7 entry daha
  • sinemada high-concept ve low-concept kavramlarından haberdar olanlar için tanımlamak gerekirse, her unsuruyla low-concept bir film. bu yüzden nefret edeni muhtemelen bol olacak.

    film, romans, gerilim, fantezi, dram, noir gibi birçok farklı janrı iskandinav pastoralliği ve minimalizmi içinde harmanlamaya çalışıyor, büyük ölçüde başarıyor da. fikir olarak daha çok kimlik arayışı, ayrımcılık, estetiklik (hayır, estetizm değil) gibi konuları irdeliyor ama bunu son yıllarda artık ezbere kalıplarla yapılan o irrite edici sjw* tavrıyla değil, daha sinemaya yakışan bir objektiflikle ortaya koyuyor.

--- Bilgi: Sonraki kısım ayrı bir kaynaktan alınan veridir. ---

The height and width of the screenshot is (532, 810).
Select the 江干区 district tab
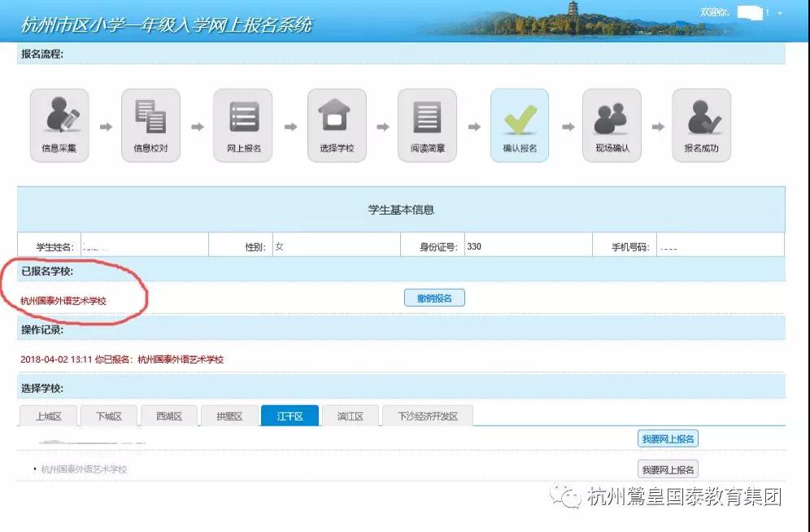click(x=290, y=416)
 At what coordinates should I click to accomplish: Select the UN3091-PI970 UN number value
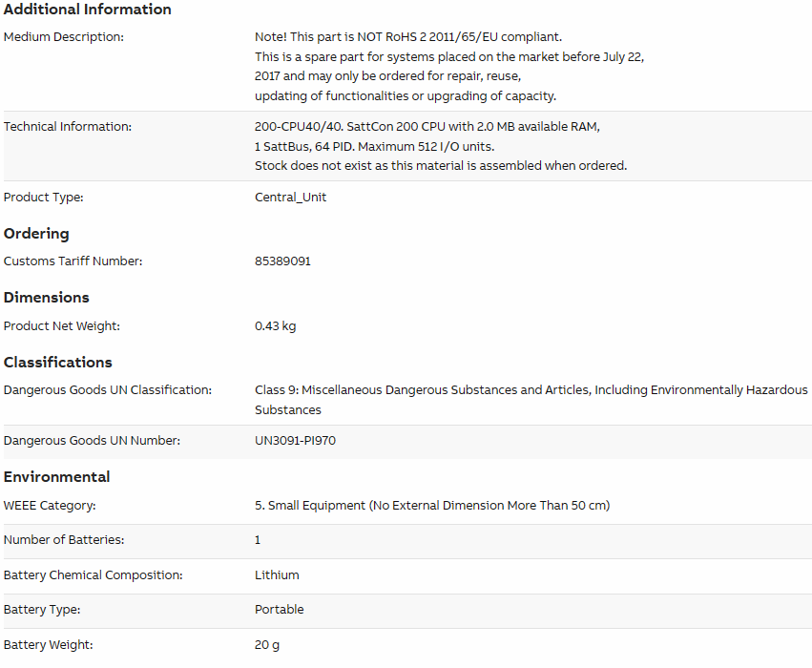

    yukarıda birinin daha yazdığı gibi insan-hayvan, erkek-kadın gibi ayrımları sorguladığı ve hikayeyi bu ayrımların adeta içinden geçip yok eden protagonistlerin etrafında ördüğü için faydalı, vizyon açan bir film olduğunu düşünüyorum. on tane yobaz yanlışlıkla izlese, beşinin aklının bir köşesinde kalsa o bile kardır. ama elbette böyle bir çıkış noktasından daha güçlü ve etkileyici bir hikaye çıkartılabilirmiş. film bittiğinde fikirsel açıdan tatmin oluyorsunuz ama sanatsal açıdan izleyene çok da bir şey geçmiyor. fragmanı (müziğin de bunda çok etkisi var) açıkçası daha etkileyiciydi. bu açıdan çok da bayıldığım bir film olduğu söylenemez. yine de avrupa sineması, isveçlilik, açık kafalar, gerçekçi kurgu, vs. görmek, zehirlenen gözlerini arındırmak isteyenler hiç düşünmeden izleyebilir.